Montée du radicalisme, pénurie de pensée radicale autonome

par Michel Koutouzis
lundi 13 décembre 2010

Le contour reste flou. Les causes, plus visibles. Les sensations, elles, très largement partagées. Les actions, hétérogènes, fluides, contradictoires, naissent pourtant un peu partout. La radicalité, comme concept, comme mot, comme Graal, c’est-à-dire comme « à trouver », « à inventer », se propage. Elle prend des formes différentes à Pékin ou Paris, à New York ou à New Delhi, à Athènes ou Reykjavík, à Damas ou à Tel-Aviv, mais sont peu nombreux ceux qui peuvent encore nier que les enjeux, quels qu’ils soient, ne peuvent plus être affrontés avec les formes et les outils aux quels nous sommes habitués. 

Mélange d’indignations diverses, de sentiment d’une injustice structurelle, doutes sur le bien fondé des politiques, des discours et des anti-discours jusque là hégémoniques et monopolisant les contours des alternatives possibles, la radicalité n’est pour l’instant qu’une somme de certitudes dont chacun possède la sienne. Mais toutes ces alternatives individualisées sont nourries par une autre, bien partagée, et que l’on pourrait comparer à un tableau apocalyptique de Hiéronymus Bosch - et plus particulièrement à celui où domine, parmi la désolation du purgatoire, le métronome symbolique du jugement dernier -.

Le constat d’un point de non-retour désormais atteint, le travestissement des symboles sur lesquels s’appuie la Cité et leurs transgressions multiples et répétées, la fin des certitudes, l’éclatement et la disparition des valeurs dites pérennes, la peur d’un lendemain dont personne ne semble pouvoir apprivoiser l’entropie - du moins chez les tenants du pouvoir et leurs challengers attitrés -, ce sont des sentiments largement partagés et qui génèrent une envie de contestation globale et inattendue.

En France, des hommes et femmes politiques qui perçoivent cette radicalisation ambiante il en existe beaucoup, qu’ils soient de gauche (Mélenchon), de droite (Juppé, Copé), d’extrême droite (Le Pen), socialistes (Montebourg, Royal) ou alternatifs /écologistes divers (Khan, Cohn Bendit, Duflot), voire centristes (Bayrou, Borloo), ce ne sont que quelques exemples. Mais tous, à des degrés divers, perçoivent cette tendance comme un outil, un appel d’air, pour renforcer leur propre point de vue et leurs intérêts, radicalisant leur discours, leurs propositions ou leurs actions à l’intérieur même de leur idéogramme depuis longtemps constitué et inamovible.

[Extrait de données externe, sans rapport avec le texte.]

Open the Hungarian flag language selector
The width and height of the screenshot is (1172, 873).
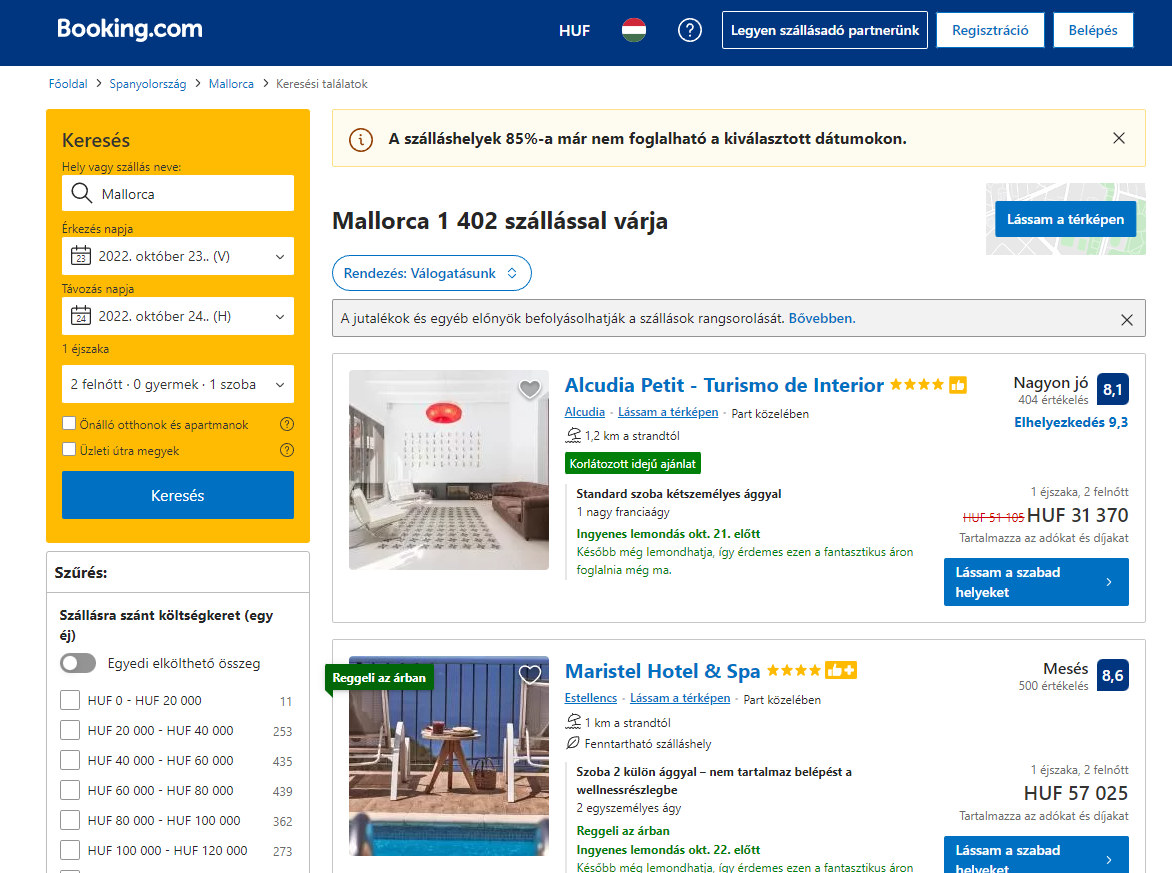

Mais ils ne pensent pas la radicalisation comme un fait autonome, qui exigerait une digression, un saut en avant niant une grande partie de leurs certitudes et leurs habitudes.

Il en est de même pour la superstructure idéologique et culturelle, les journaux (Marianne), les économistes (Susan Georges, Alternatives Economiques), les philosophes (Onfray), les sociologues (école Baudrillard), les psychanalystes (Kristeva), etc. Là aussi, les noms ne sont que des exemples parmi bien d’autres. Là aussi, la radicalisation devient un outil servant à la perpétuation d’un discours rôdé et des chemins battus mais certainement pas un objet autonome de pensée. Là aussi, la radicalisation accélère une pensée et une action préétablie, lui donnant une justification supplémentaire, sans presque jamais la mettre en doute.

Or, agissant de la sorte, les uns et les autres, créent un hiatus entre ceux qui ressentent la radicalisation comme un dépassement craint mais/ou désiré, et ceux qui lui cherchent, encore et toujours, une explication faisant partie de leur fond de commerce (« globalisation », « peur de l’Autre », « crise financière », « crise environnementale », « Chine », « crise tout court », « crime organisé », « perte de repères moraux », « banlieues », « fondamentalisme », « terrorisme », « Europe », « disparition des frontières », « communautarisme », et bien d’autres qui, quotidiennement exhibés sur les médias, se transforment en sujets à exorciser par des procédures de banalisation. 

Ainsi, la radicalisation avance avec des identités poly sémantiques et contradictoires, chacun lui donnant un sens mais ne cherchant pas le sens de celle ci. Entre ceux qui la nient et ceux qui en cherchent les causes s’installe ainsi une connivence, qui permet certes la gestion des discours et des carrières politiques, mais renforce la radicalisation chaque jour un peu plus.